(Stored items)
.....
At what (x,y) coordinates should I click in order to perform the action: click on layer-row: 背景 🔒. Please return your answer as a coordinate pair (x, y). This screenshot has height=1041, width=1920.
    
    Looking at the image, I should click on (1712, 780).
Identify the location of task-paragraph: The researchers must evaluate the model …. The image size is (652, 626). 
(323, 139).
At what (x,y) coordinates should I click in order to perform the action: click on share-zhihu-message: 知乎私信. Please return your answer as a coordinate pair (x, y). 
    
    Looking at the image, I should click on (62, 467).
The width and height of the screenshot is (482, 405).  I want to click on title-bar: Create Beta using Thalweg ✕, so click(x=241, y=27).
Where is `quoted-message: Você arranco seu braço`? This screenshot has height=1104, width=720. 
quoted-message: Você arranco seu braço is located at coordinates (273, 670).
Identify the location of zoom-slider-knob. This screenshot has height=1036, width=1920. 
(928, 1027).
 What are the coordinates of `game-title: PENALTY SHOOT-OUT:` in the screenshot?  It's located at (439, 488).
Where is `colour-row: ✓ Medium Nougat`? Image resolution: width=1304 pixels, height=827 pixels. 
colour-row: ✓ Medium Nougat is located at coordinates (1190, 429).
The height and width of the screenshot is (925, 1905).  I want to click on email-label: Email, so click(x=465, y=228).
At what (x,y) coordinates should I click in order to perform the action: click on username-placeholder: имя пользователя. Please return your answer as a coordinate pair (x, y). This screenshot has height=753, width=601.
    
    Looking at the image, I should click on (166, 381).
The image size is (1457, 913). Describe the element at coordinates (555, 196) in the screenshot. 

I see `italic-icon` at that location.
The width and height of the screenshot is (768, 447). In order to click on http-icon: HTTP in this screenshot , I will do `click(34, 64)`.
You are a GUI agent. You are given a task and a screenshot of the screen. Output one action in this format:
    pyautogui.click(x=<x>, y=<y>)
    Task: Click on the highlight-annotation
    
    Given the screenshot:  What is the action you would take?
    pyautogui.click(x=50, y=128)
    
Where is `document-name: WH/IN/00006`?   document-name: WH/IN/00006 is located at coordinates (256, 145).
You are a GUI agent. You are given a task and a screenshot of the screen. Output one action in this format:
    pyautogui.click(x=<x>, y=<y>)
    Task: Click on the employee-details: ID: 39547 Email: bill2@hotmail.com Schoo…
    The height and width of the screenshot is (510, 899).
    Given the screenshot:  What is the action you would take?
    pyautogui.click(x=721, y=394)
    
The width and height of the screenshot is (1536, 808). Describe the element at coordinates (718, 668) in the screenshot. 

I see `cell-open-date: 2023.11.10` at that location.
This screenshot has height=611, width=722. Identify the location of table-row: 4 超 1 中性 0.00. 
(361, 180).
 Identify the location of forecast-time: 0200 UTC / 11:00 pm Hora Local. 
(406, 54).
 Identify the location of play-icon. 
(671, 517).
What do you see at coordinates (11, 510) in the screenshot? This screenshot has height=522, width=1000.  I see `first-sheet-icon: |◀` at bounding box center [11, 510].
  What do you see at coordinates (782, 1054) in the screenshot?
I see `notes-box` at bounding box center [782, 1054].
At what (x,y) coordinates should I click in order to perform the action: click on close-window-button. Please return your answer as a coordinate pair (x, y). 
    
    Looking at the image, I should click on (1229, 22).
.....
### Directive
Reproduce all of the material above word for word, keeping every line in its original order.

### Task solution
At what (x,y) coordinates should I click in order to perform the action: click on layer-row: 背景 🔒. Please return your answer as a coordinate pair (x, y). This screenshot has height=1041, width=1920.
    
    Looking at the image, I should click on (1712, 780).
Identify the location of task-paragraph: The researchers must evaluate the model …. The image size is (652, 626). 
(323, 139).
At what (x,y) coordinates should I click in order to perform the action: click on share-zhihu-message: 知乎私信. Please return your answer as a coordinate pair (x, y). 
    
    Looking at the image, I should click on (62, 467).
The width and height of the screenshot is (482, 405).  I want to click on title-bar: Create Beta using Thalweg ✕, so click(x=241, y=27).
Where is `quoted-message: Você arranco seu braço`? This screenshot has height=1104, width=720. 
quoted-message: Você arranco seu braço is located at coordinates (273, 670).
Identify the location of zoom-slider-knob. This screenshot has height=1036, width=1920. 
(928, 1027).
 What are the coordinates of `game-title: PENALTY SHOOT-OUT:` in the screenshot?  It's located at (439, 488).
Where is `colour-row: ✓ Medium Nougat`? Image resolution: width=1304 pixels, height=827 pixels. 
colour-row: ✓ Medium Nougat is located at coordinates (1190, 429).
The height and width of the screenshot is (925, 1905).  I want to click on email-label: Email, so click(x=465, y=228).
At what (x,y) coordinates should I click in order to perform the action: click on username-placeholder: имя пользователя. Please return your answer as a coordinate pair (x, y). This screenshot has height=753, width=601.
    
    Looking at the image, I should click on (166, 381).
The image size is (1457, 913). Describe the element at coordinates (555, 196) in the screenshot. 

I see `italic-icon` at that location.
The width and height of the screenshot is (768, 447). In order to click on http-icon: HTTP in this screenshot , I will do `click(34, 64)`.
You are a GUI agent. You are given a task and a screenshot of the screen. Output one action in this format:
    pyautogui.click(x=<x>, y=<y>)
    Task: Click on the highlight-annotation
    
    Given the screenshot:  What is the action you would take?
    pyautogui.click(x=50, y=128)
    
Where is `document-name: WH/IN/00006`?   document-name: WH/IN/00006 is located at coordinates (256, 145).
You are a GUI agent. You are given a task and a screenshot of the screen. Output one action in this format:
    pyautogui.click(x=<x>, y=<y>)
    Task: Click on the employee-details: ID: 39547 Email: bill2@hotmail.com Schoo…
    The height and width of the screenshot is (510, 899).
    Given the screenshot:  What is the action you would take?
    pyautogui.click(x=721, y=394)
    
The width and height of the screenshot is (1536, 808). Describe the element at coordinates (718, 668) in the screenshot. 

I see `cell-open-date: 2023.11.10` at that location.
This screenshot has height=611, width=722. Identify the location of table-row: 4 超 1 中性 0.00. 
(361, 180).
 Identify the location of forecast-time: 0200 UTC / 11:00 pm Hora Local. 
(406, 54).
 Identify the location of play-icon. 
(671, 517).
What do you see at coordinates (11, 510) in the screenshot? This screenshot has height=522, width=1000.  I see `first-sheet-icon: |◀` at bounding box center [11, 510].
  What do you see at coordinates (782, 1054) in the screenshot?
I see `notes-box` at bounding box center [782, 1054].
At what (x,y) coordinates should I click in order to perform the action: click on close-window-button. Please return your answer as a coordinate pair (x, y). 
    
    Looking at the image, I should click on (1229, 22).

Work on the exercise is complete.